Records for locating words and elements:

_____

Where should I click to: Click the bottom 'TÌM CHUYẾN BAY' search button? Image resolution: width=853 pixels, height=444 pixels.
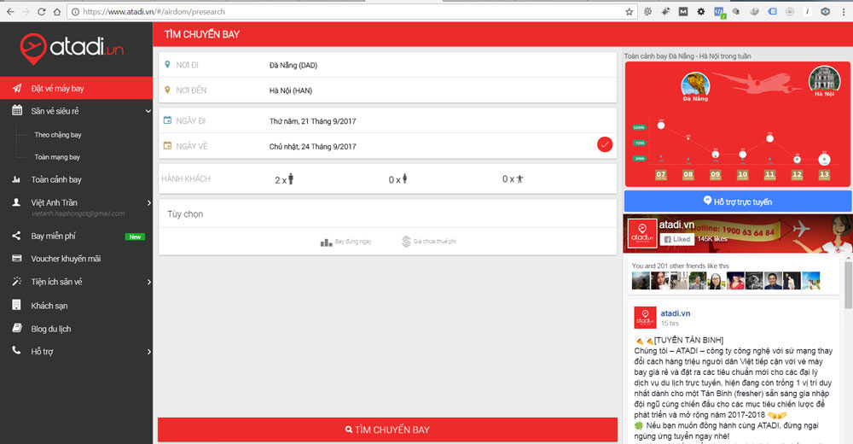click(387, 429)
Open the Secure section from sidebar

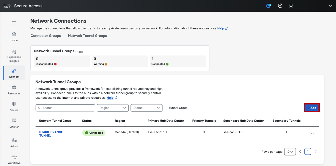[14, 106]
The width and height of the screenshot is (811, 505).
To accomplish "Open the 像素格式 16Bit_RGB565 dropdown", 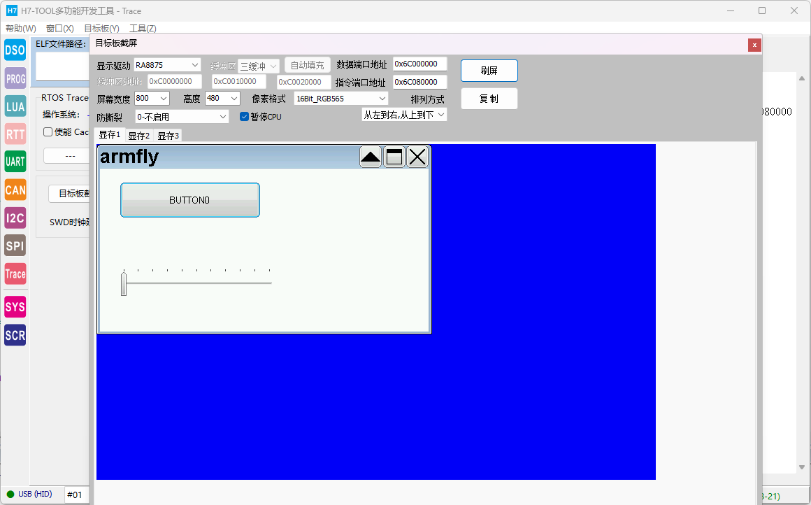I will click(340, 99).

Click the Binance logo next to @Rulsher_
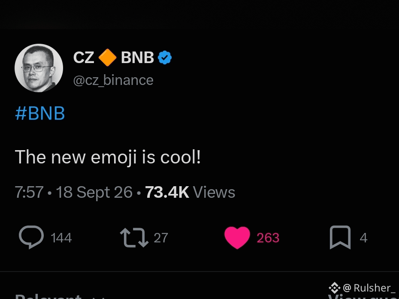pyautogui.click(x=334, y=288)
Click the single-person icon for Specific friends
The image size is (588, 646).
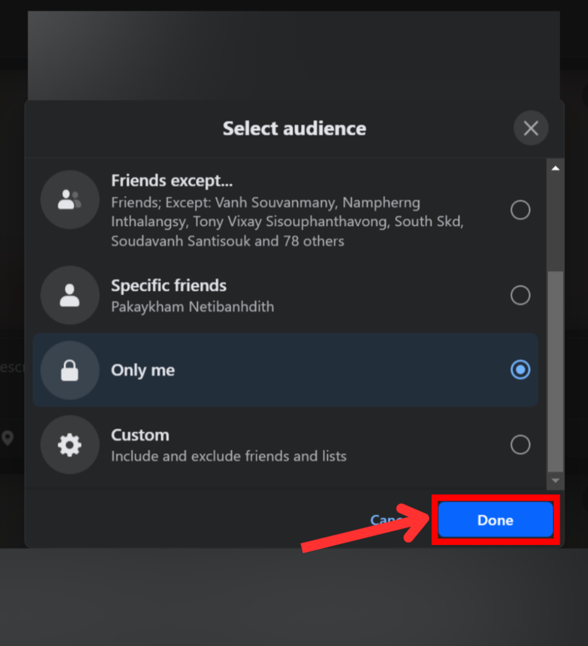pos(69,295)
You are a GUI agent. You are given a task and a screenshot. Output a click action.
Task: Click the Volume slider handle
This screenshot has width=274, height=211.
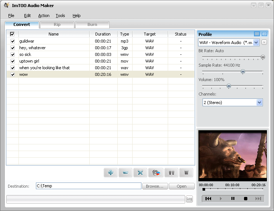229,86
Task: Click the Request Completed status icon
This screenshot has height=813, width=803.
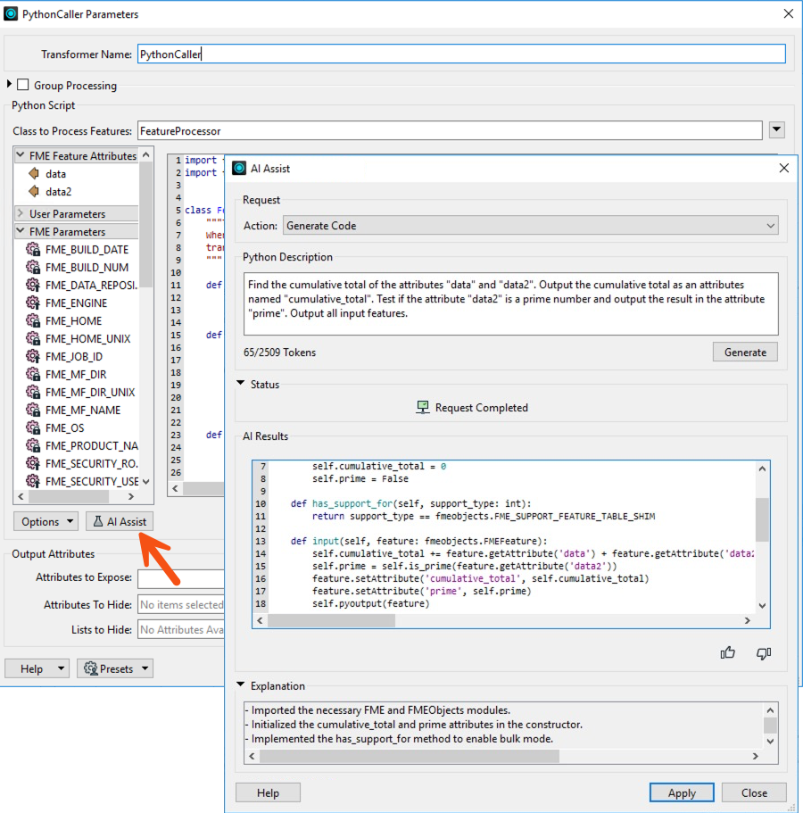Action: 422,408
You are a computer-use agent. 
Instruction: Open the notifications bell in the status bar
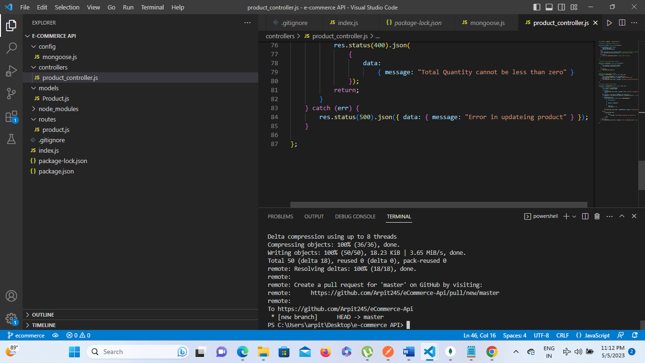coord(635,335)
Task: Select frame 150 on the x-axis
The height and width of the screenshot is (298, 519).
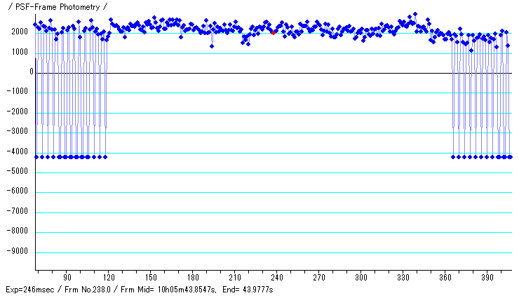Action: (151, 278)
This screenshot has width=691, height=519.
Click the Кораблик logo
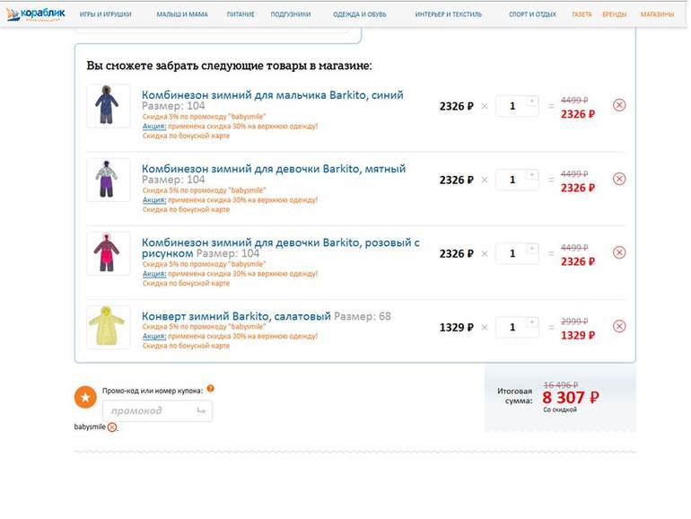click(37, 13)
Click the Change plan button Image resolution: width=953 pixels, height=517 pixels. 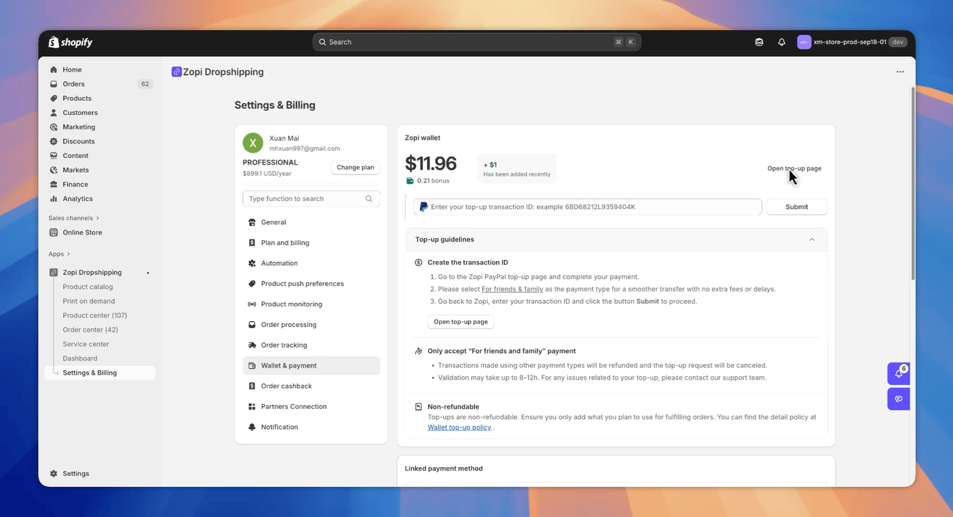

_____

** EXERCISE BRIEF **
Copy the lines from the one containing "You are a computer-use agent." through the end of the records, renaming "screenshot" to "capture" and leaving everything else as it is. Leave the pictures out of your answer.

** RESULT OF THIS TASK **
You are a computer-use agent. 
Instruction: Open the notifications bell in the status bar
coord(635,335)
Task: Select frame 150 on the x-axis
The height and width of the capture is (298, 519).
Action: (151, 278)
This capture has width=691, height=519.
Click the Кораблик logo
click(37, 13)
Click the Change plan button Image resolution: width=953 pixels, height=517 pixels. 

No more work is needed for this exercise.